__YOUR TASKS__
[1] Answer these questions about the court opinion on a bank's notice of its president's knowledge:
(a) In Bank of U.S. v. Davis, who carried knowledge into the meeting of the board of directors?
(b) In Seneca Co. Bk. v. Neass, what did not appear about the plaintiff's cashier?
(c) What citation is given for Fulton Bank v. N.Y. S. Coal Co.?
[2] Carry on the court opinion on a bank's notice of its president's knowledge, starting after its final sentence.

__DOCUMENT EXCERPT__
..........
We cannot doubt, then, that the first point made by the appellant is not tenable. The knowledge of Ganson as an individual or as an executor was not imputable to the bank merely because he was its president, but because when it acted through him as president, in any transaction where that knowledge was material and applicable, it acted through an agent who at that very time had a knowledge of facts which gave a character to the transaction as fair and justifiable, or the reverse, and whose duty it was to make that knowledge known to his principal. It was the same, when the memory of Ganson, though the individual and executor, gave to the apprehension of Ganson the agent, notice of these facts, knowledge of which he had acquired while acting as agent in other business of the bank, as if another than him had acted as agent, and he or another than him had given formal notice of them to that agent. So, in the Bank of U.S. v. Davis (2 Hill, 451), the director of the plaintiff carried knowledge into the meeting of the board of directors which he had before acquired as an individual, yet the bank was charged with that knowledge. In the case in 5 Denio, 329 ( Seneca Co. Bk. v. Neass), it did not appear that the cashier of the plaintiff acted as its agent in the discounting of the note. Clearly he was not its agent in obtaining the note for his own benefit. That case does not hold that if he had acted for the bank in discounting the note, his knowledge of how the note was got would not have been chargeable to the bank. So, in Fulton Bank v. N.Y. S. Coal Co. (4 Paige, 127), though it was held that the plaintiff was not chargeable with notice of facts which came to the knowledge of its president while not acting as its agent, yet it was also said, that if afterwards it became his duty to act upon that knowledge in the business of the bank, his principal would be chargeable with notice of the facts, of which he had acquired the knowledge while acting in another capacity than as agent of the bank.
..........
__DATA FOR ANALYSIS__
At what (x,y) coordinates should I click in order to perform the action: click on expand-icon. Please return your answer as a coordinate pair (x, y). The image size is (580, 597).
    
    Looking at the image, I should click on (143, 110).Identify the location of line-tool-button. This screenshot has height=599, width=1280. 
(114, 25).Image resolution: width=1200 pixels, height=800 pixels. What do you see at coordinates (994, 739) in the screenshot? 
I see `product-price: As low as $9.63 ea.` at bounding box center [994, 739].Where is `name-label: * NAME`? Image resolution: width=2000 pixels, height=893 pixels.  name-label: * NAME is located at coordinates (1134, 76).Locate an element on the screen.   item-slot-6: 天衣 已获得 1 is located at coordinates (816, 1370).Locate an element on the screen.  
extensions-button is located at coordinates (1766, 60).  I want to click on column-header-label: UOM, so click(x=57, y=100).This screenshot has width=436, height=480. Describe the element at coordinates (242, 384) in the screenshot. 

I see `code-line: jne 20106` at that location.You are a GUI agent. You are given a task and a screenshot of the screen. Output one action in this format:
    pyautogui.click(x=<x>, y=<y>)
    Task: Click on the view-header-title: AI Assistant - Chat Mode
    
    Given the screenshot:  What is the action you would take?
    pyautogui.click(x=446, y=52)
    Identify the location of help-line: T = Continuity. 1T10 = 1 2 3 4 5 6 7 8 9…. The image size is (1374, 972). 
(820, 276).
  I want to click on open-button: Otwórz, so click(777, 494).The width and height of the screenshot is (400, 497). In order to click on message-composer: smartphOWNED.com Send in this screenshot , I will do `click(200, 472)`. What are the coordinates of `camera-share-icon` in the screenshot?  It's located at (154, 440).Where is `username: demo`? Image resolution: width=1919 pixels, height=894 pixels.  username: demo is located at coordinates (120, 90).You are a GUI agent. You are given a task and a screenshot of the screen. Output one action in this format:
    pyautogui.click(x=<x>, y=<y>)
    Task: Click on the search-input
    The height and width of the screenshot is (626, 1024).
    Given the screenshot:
..........
__RESPONSES__
[1]
(a) The director of the plaintiff, who had acquired that knowledge before as an individual.
(b) It did not appear that the cashier acted as the plaintiff's agent in discounting the note.
(c) 4 Paige, 127.

[2]
We are of the opinion that the bank was chargeable with notice of all the material facts which entered into the transaction, which is the subject of this action.

There is a question not explicitly raised upon the points of the appellant, and which, perhaps, was not meant to be pressed upon our attention, but which it is well to notice, so as to make a full disposition of the case.

In that point which urges that the bank was not chargeable with notice of the facts which Ganson knew, occurs substantially this passage: It (the transfer of the stock), was a matter in which the bank had no interest, and over which it had no control: He owned it absolutely, and could transfer it to whom he pleased, and it could not interfere; and the same is true of the subsequent deposit of the money and its withdrawal. It is true that the bank, as regards some of the characters which Ganson wore, was as if a third person, owing no duty to any one, save to do just what it could be compelled by law to do, and no more. So it could not, out of any regard to the Gwinn estate, lawfully refuse to recognize Ganson's assignment of his stock to Seymour, and that from Seymour to Ganson as executor, and to make the corresponding transfers upon its books, nor to pay over the amount standing to his credit as executor on the presentment of a check drawn on it by him in that capacity. But, with knowledge that the transaction was a wrong to the estate of Gwinn, that it could not but be to the harm of the cestuis que trust, if maintained; it was under a duty to do nothing more than it could be compelled by law to do, and especially not to make or accept any gain or advantage to itself by the transaction. Therefore it was a wrong for it to receive from Ganson, as the individual, the money which it was obliged to pay to him as executor. It was its duty to those interested in that money, to refuse to take it upon deposit to his individual account. It had no right to make profit thereby, and for as much as it did profit it made itself liable.

The question next is, how much did it profit? Clearly, by as much as the account of Ganson was overdrawn at the date of the deposit. This was $6,522.56. So finds the referee, and so is the testimony.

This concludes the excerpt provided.